══ GIVEN INFORMATION

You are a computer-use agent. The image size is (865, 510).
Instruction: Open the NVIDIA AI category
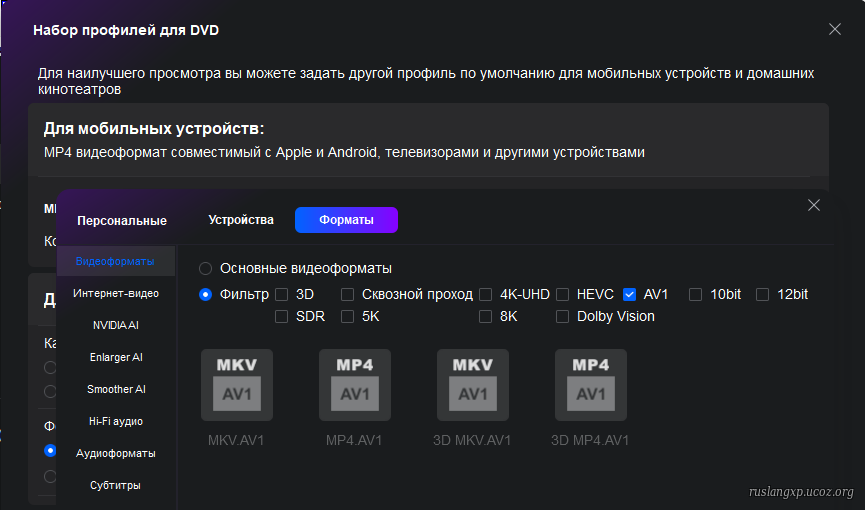point(116,325)
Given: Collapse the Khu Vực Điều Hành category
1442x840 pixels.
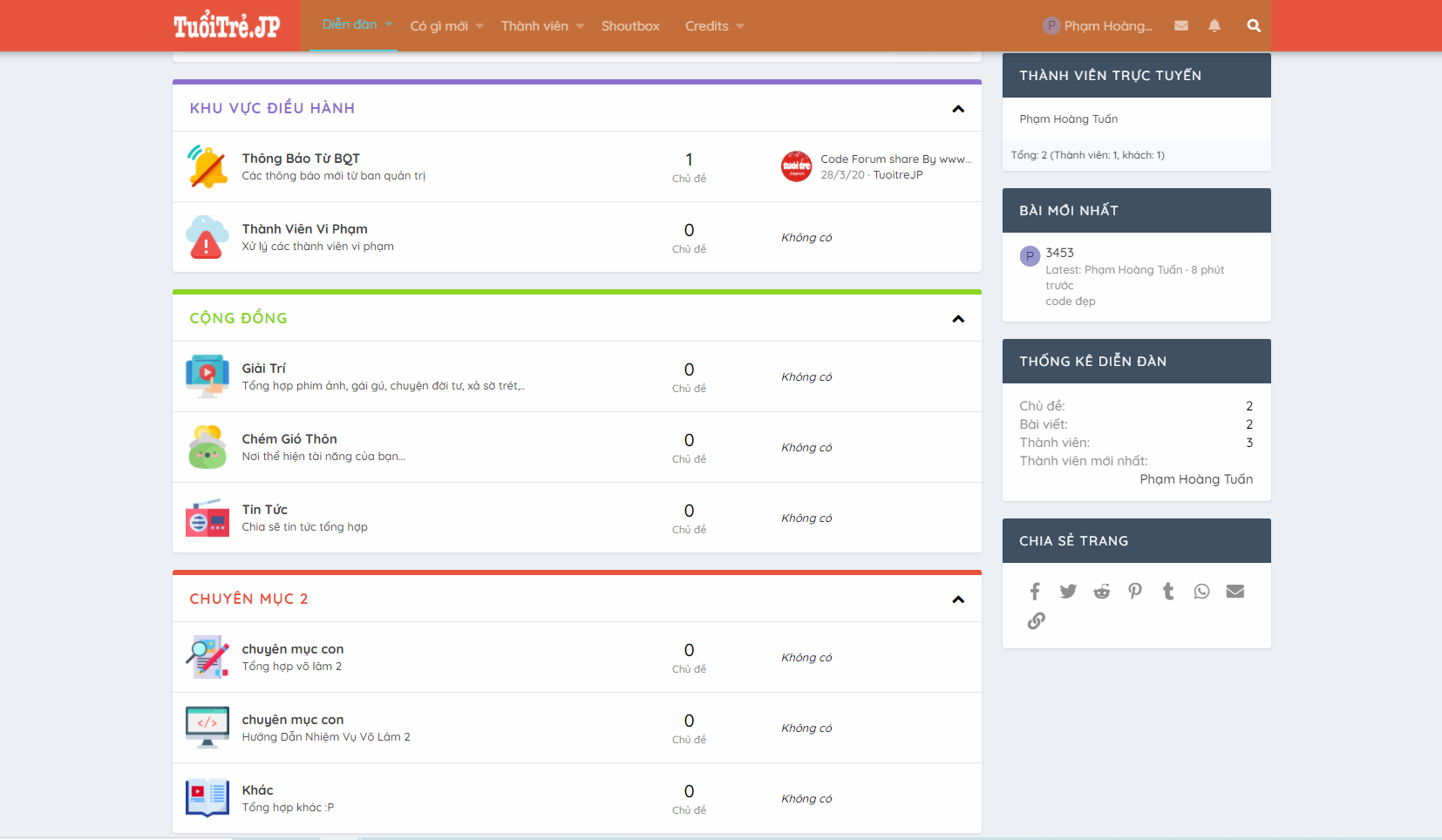Looking at the screenshot, I should point(958,109).
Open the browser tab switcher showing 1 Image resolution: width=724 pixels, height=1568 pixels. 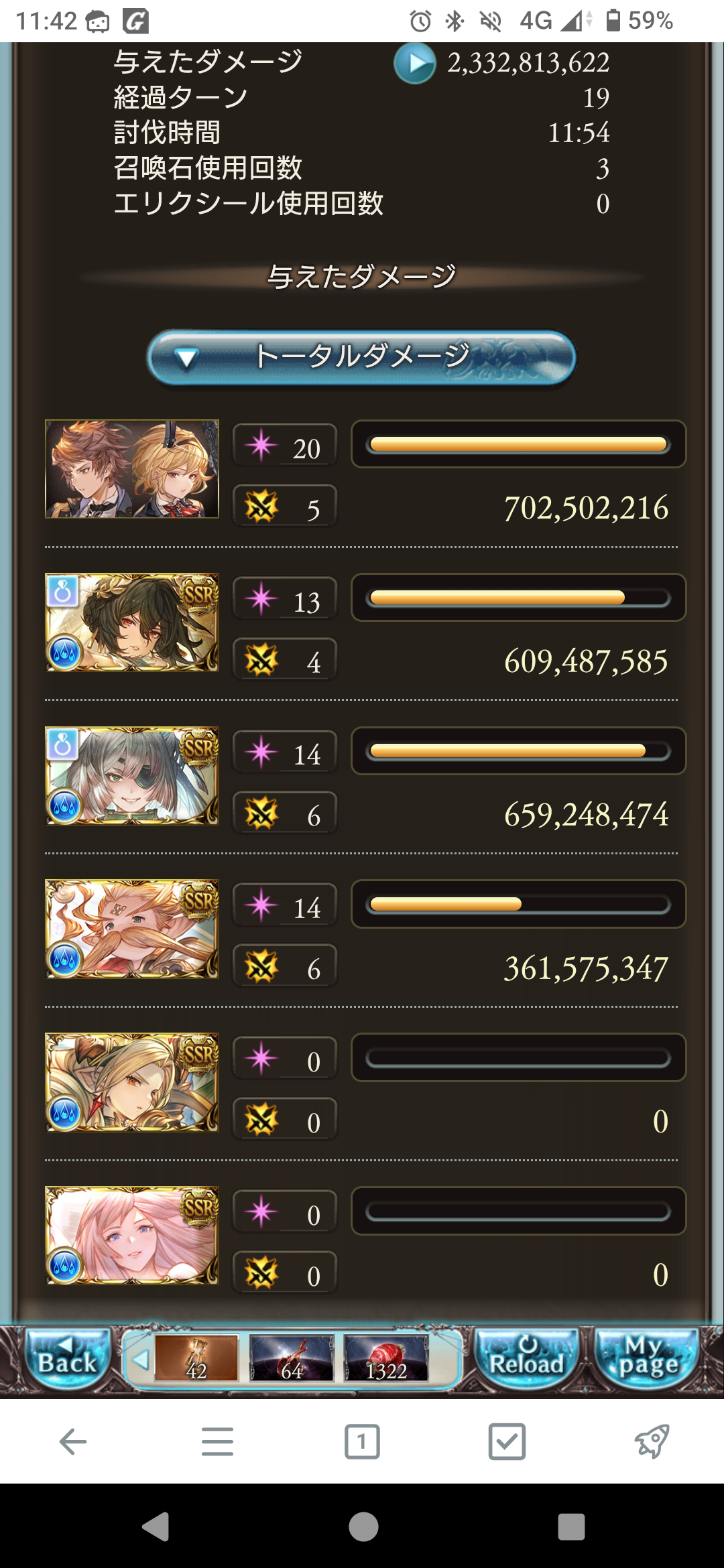pos(362,1441)
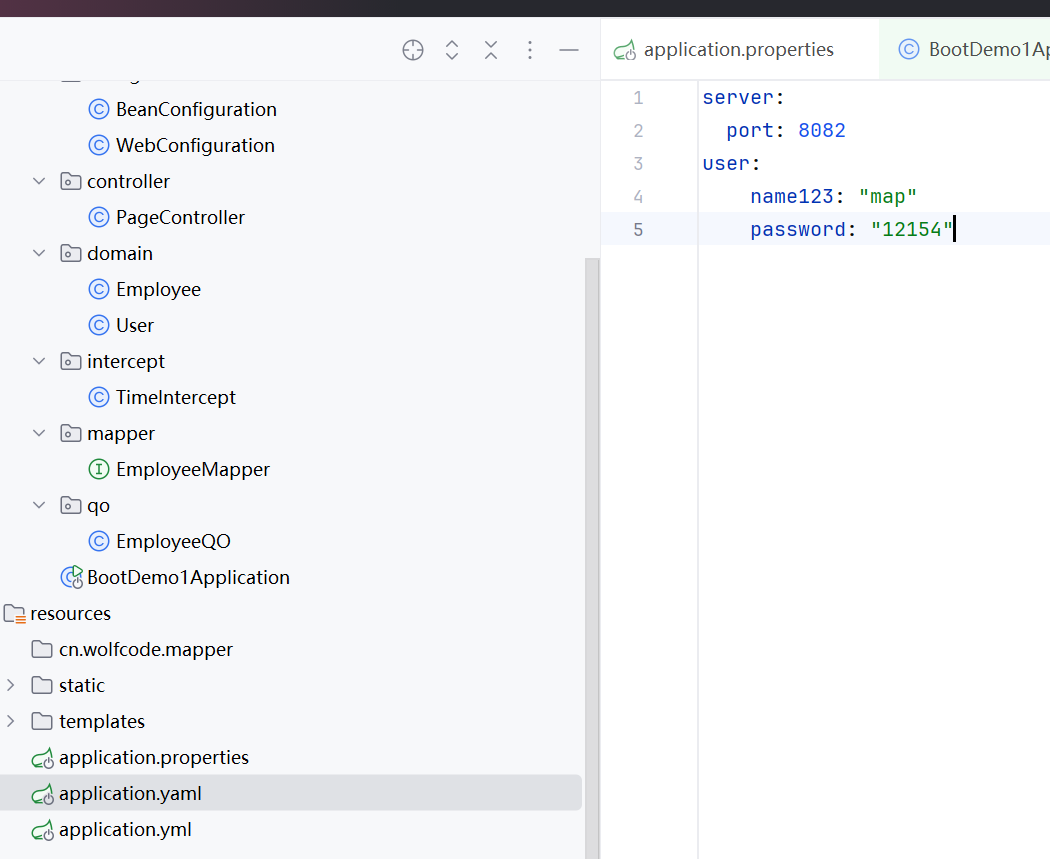1050x859 pixels.
Task: Open the PageController class
Action: point(180,217)
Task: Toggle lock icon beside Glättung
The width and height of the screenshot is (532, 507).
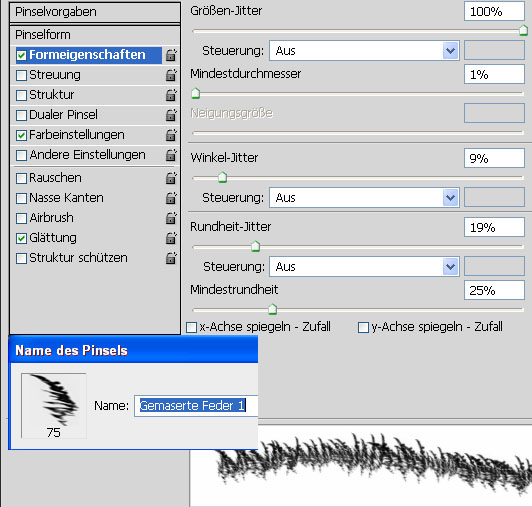Action: click(171, 238)
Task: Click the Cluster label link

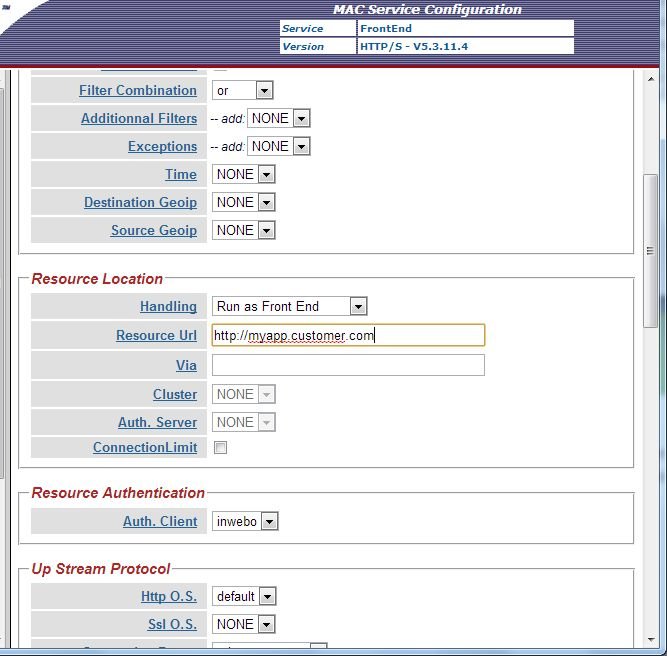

════

**HOW TO COMPLETE THIS TASK**
Retype the lines starting with the one that holds "The width and" and ending with the last line of the data above, both included; skip the pictures.

**SOLUTION TO THIS EXERCISE**
The width and height of the screenshot is (532, 507).
Action: click(171, 238)
Task: Click the Cluster label link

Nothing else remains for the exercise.